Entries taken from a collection
###

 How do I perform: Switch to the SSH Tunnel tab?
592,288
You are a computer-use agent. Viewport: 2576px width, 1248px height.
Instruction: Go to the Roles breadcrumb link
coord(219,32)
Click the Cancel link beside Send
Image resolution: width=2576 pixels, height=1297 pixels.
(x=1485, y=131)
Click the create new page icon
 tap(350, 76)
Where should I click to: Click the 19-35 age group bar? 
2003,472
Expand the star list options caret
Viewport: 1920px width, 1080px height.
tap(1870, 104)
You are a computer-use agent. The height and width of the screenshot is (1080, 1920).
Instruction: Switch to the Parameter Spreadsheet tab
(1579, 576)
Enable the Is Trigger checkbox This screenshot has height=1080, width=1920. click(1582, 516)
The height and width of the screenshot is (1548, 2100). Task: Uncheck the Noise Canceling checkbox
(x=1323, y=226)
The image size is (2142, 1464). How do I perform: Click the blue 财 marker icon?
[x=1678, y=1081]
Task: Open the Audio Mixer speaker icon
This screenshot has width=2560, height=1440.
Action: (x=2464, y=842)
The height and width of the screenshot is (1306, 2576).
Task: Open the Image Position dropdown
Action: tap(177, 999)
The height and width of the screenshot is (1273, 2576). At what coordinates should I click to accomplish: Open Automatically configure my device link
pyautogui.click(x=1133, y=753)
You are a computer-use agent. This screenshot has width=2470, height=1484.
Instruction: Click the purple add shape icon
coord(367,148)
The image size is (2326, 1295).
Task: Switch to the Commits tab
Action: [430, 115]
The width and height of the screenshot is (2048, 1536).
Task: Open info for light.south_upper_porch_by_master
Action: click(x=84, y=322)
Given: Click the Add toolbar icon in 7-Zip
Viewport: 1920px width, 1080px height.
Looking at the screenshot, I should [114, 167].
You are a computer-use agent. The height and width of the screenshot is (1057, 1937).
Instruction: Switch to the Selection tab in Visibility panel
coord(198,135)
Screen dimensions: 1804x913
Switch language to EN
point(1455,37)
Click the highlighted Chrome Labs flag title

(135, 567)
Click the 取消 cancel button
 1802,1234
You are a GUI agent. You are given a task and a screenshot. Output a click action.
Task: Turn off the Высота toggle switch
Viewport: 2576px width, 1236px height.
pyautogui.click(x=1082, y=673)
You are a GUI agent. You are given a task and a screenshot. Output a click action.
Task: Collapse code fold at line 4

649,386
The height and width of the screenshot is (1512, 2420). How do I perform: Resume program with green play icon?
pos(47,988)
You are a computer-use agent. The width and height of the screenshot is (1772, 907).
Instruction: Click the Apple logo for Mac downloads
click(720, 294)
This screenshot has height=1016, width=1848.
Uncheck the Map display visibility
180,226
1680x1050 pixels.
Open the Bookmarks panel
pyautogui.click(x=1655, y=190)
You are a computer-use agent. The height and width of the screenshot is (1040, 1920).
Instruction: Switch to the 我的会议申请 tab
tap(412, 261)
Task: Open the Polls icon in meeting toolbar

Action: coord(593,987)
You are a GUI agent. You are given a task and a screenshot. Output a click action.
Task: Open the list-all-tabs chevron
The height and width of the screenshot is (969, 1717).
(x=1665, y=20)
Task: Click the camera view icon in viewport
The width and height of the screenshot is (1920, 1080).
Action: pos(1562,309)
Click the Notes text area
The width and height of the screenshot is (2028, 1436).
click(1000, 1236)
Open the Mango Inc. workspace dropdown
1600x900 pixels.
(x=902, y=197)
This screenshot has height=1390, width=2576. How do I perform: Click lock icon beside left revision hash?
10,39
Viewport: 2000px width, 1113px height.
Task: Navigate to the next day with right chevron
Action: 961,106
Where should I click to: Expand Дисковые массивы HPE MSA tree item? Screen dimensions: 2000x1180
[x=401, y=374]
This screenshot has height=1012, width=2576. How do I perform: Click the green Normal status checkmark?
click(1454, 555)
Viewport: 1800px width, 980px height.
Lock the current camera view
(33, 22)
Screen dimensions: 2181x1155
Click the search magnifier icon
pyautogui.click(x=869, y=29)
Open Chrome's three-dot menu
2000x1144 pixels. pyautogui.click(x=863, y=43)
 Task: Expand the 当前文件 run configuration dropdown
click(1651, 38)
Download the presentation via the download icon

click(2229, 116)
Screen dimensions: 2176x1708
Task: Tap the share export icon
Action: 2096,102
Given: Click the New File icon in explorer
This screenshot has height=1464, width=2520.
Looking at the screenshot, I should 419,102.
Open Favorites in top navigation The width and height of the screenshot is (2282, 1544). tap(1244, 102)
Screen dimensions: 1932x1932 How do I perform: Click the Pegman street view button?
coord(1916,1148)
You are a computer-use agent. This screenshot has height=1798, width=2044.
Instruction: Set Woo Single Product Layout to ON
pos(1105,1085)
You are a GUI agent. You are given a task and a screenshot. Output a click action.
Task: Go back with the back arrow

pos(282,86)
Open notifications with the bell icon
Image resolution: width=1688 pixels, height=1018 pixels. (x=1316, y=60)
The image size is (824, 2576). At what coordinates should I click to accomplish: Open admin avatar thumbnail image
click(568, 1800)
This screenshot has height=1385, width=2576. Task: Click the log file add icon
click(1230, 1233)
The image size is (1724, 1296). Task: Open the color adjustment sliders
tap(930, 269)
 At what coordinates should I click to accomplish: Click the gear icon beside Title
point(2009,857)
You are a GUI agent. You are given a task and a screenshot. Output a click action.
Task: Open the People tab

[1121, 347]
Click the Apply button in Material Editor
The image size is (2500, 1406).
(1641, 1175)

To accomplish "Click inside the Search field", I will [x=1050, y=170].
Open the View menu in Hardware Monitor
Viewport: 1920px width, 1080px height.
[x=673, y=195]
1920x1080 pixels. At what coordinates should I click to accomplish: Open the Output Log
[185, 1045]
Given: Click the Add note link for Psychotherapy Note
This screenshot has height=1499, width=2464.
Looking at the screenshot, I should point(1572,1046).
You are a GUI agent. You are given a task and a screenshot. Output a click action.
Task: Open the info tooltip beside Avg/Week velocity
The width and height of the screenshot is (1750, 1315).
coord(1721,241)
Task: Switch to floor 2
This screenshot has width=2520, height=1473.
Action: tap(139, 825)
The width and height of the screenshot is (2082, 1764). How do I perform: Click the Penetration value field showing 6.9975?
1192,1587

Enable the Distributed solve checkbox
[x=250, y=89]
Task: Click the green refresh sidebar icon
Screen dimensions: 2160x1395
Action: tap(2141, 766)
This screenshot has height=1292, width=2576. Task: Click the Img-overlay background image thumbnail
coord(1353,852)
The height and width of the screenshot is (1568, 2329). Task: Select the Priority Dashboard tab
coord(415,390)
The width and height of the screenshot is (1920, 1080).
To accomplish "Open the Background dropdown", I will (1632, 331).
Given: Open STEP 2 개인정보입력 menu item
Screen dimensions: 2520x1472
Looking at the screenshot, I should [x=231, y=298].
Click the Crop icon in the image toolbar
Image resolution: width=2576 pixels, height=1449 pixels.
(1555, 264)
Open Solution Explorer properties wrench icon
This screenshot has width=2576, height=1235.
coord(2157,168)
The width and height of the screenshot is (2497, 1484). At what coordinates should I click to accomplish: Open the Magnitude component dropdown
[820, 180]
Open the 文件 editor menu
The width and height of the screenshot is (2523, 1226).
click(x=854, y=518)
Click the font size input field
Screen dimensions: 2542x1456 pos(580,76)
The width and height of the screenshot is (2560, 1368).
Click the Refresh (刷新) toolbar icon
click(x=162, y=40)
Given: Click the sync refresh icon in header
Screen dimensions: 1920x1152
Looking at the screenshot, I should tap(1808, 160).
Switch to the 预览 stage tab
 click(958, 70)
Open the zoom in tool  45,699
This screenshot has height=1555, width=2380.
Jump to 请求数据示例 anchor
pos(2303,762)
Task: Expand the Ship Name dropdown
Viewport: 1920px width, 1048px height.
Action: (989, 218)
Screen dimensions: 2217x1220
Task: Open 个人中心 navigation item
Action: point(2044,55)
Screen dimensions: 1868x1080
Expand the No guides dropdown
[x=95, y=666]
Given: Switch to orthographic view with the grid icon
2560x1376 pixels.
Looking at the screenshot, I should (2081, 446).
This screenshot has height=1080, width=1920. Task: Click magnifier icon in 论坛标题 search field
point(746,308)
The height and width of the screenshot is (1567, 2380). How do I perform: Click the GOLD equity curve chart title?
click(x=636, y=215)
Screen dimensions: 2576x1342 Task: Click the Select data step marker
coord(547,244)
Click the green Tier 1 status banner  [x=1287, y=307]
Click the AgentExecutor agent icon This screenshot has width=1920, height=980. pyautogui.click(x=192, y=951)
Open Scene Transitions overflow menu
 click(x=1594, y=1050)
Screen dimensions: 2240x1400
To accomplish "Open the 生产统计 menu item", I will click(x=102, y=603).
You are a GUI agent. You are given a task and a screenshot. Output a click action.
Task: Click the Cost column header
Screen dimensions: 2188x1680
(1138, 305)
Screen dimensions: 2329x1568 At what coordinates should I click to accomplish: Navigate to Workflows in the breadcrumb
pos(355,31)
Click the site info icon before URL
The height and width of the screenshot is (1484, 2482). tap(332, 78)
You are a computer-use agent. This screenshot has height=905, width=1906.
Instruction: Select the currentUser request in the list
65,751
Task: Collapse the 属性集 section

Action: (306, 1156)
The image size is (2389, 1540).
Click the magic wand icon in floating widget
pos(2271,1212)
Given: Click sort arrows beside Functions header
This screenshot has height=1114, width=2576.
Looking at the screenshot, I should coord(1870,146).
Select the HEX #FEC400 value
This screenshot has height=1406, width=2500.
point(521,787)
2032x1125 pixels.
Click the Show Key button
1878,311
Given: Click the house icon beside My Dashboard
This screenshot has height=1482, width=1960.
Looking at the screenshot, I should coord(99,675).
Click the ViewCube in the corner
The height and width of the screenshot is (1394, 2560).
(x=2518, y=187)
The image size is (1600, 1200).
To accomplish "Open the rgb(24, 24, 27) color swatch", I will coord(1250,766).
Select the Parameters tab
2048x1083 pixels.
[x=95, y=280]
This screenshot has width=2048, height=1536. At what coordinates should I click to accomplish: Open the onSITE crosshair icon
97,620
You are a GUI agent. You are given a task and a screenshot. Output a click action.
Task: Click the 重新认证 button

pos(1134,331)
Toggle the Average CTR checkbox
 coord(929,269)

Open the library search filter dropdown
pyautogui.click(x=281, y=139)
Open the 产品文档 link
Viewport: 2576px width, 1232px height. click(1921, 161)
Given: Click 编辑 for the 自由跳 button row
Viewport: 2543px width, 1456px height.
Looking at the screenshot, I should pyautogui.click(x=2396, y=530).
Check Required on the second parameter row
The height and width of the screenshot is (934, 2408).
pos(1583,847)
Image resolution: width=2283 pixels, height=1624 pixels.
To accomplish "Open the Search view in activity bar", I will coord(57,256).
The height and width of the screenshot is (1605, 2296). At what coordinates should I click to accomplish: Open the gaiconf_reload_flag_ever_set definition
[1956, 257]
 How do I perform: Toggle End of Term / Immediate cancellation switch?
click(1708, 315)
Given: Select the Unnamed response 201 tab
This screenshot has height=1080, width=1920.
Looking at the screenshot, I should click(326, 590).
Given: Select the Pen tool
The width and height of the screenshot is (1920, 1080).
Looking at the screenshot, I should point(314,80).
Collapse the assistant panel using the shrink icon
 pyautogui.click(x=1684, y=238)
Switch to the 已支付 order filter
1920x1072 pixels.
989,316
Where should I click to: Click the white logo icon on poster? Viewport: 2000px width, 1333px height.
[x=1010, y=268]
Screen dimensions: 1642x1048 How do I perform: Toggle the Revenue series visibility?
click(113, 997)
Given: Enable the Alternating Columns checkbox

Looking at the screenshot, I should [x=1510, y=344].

###

◆ PROBLEM DESCRIPTION
In the data above, repeat exactly each line from the first through the line that contains "You are a computer-use agent. Viewport: 2576px", and give nothing else.

◆ EXPECTED ANSWER
 How do I perform: Switch to the SSH Tunnel tab?
592,288
You are a computer-use agent. Viewport: 2576px width, 1248px height.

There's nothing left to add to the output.